As reported by the journal Sciencepublicizing a related study, despite a strong genetic risk, a woman who carried two copies of a rare genetic variant linked to late-onset Alzheimer’s called APOE3 Christchurch appeared resistant to the disease’s cognitive decline.

Now scientists have observed how mice with a similar set of genetic mutations responded to treatment for Alzheimer’s-like symptoms.

Similar to humans, the mice appeared to have fewer neurological defects associated with advanced stages of the disease, with a key factor being how the brain’s cleaning cells (microglia) respond to the disease’s pathology.

This gives new hope for developing Alzheimer’s treatments that focus on eliciting these specific responses.

The research team from the University of Washington School of Medicine says this answer helps break the link between early-stage Alzheimer’s without symptoms and late-stage cognitive decline.

Both the genetic – called autosomal dominant Alzheimer’s disease (ADAD) – and non-genetic forms of Alzheimer’s take about 30 years to develop.

There are no symptoms for the first 20 years or so as amyloid slowly builds up in the brain.
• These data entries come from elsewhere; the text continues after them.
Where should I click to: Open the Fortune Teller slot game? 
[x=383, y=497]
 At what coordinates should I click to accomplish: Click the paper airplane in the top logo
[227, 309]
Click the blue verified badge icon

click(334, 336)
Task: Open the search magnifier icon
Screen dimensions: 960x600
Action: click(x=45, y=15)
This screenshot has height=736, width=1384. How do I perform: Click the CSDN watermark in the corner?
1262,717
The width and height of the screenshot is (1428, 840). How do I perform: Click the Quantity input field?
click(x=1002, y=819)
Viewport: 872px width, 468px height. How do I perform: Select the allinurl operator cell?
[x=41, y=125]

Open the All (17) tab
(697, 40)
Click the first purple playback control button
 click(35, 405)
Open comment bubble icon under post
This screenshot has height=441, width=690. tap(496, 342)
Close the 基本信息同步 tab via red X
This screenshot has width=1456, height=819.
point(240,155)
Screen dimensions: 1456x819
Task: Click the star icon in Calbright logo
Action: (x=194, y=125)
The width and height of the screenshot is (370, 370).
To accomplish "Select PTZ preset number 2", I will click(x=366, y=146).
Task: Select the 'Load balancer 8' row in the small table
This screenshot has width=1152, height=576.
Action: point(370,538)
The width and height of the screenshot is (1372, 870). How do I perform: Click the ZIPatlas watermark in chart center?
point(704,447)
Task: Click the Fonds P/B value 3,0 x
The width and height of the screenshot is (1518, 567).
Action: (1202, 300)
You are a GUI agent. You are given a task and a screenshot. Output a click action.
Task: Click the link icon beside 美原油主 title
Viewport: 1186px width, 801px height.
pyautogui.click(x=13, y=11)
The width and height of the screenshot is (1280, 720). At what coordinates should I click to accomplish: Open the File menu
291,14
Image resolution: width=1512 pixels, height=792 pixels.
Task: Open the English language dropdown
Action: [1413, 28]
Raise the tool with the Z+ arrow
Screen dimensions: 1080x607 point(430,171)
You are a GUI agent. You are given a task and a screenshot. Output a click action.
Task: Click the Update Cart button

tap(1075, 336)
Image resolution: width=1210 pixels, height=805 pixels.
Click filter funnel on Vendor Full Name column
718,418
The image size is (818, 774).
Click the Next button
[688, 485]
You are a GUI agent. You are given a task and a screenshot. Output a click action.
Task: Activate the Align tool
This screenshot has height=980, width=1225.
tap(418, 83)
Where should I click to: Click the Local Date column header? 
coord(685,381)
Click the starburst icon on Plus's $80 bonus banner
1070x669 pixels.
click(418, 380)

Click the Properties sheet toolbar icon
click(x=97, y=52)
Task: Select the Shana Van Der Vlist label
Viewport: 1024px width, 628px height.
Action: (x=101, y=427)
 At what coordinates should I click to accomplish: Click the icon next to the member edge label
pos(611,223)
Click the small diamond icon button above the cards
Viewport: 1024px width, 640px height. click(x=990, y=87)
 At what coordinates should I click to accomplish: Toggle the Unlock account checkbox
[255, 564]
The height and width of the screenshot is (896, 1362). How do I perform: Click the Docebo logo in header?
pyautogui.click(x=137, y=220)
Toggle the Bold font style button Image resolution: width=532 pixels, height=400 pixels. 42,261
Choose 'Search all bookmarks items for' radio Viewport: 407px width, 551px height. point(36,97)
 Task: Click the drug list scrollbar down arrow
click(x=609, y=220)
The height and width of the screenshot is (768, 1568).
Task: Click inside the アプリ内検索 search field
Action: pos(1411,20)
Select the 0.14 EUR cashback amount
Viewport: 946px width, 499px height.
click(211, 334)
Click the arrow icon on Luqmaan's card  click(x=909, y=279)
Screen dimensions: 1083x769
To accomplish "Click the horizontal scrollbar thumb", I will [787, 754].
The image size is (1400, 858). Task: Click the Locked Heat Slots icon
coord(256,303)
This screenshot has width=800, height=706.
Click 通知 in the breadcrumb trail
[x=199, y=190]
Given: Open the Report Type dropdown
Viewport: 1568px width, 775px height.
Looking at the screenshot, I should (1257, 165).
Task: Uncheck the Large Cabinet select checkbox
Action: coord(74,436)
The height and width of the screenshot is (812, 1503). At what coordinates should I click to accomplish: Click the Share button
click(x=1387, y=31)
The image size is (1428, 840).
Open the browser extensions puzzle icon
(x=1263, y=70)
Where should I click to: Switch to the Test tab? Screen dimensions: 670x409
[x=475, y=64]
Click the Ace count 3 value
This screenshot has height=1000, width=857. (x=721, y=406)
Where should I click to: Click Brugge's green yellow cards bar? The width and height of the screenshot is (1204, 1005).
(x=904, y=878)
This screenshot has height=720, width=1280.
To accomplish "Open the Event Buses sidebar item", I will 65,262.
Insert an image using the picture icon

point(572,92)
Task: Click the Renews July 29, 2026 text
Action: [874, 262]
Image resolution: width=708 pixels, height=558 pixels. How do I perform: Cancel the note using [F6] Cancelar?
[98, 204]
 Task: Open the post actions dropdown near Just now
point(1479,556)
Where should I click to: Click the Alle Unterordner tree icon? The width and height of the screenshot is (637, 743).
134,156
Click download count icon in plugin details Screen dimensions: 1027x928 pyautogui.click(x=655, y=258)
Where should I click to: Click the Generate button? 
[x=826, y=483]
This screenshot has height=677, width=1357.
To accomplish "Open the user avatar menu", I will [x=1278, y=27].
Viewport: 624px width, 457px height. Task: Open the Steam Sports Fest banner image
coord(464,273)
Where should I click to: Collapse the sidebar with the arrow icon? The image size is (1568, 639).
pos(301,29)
When amyloid levels in the brain reach a critical point, several destructive processes begin to work together.

A protein called tau begins to tangle and spread, slowing the brain’s metabolism and causing tissue to shrink, leading to cognitive decline.

“One of the biggest unanswered questions in the field of Alzheimer’s is why amyloid accumulation leads to tau pathology,” said neuroscientist David Holtzman.

“Any protective factor is very interesting because it gives us new information about how the disease works,” he added.

Several members of the Colombian woman’s family had been diagnosed with ADAD, with symptoms appearing in their 40s.

In the case of this particular family, the disease was caused by a mutation in a gene called presenilin-1, which is associated with an increased tendency to form amyloid plaques, with amyloid accumulation starting around the age of 20.

One member of the family achieved the seemingly impossible: She remained cognitively healthy into her 70s despite having inherited the presenilin-1 mutation. Those in her relatives who carried only one copy of APOE3ch still showed signs of cognitive decline at a younger age.

The 2019 study hypothesized that the woman’s extra mutations delayed the process by slowing the rapid spread of the tau protein.

“This woman’s case was very, very unusual because she had amyloid pathology but no tau pathology and very mild cognitive symptoms that came on late,” Holtzman explained.

But since this particular set of genetic mutations has been documented in only one person in the world, it was impossible to determine whether other factors were involved in her remarkable cognitive health. So Holtzman and his colleagues studied mice that had been genetically modified to produce excess amyloid and inserted a gene with the APOE3ch mutation. They then gave them intravenously a small amount of tau – which was expected to cause problems in brains already full of amyloid.

In the mouse models, as in the case of the Colombian woman, tau did not spread as expected. The reason was the microglia around the amyloid plaques were extremely active and efficient in clearing the protein.

“These microglia take up tau and degrade it before its pathology can effectively spread to the next cell,” explained the researcher.

“This blocked a large part of the downstream process – without tau pathology, we don’t have neurodegeneration, atrophy and cognitive problems,” he added.

The protective effects of APOE3ch are unclear in late-onset Alzheimer’s disease and could vary depending on a person’s ancestry or whether other genetic mutations are involved. This is an important area that needs further study, according to the team.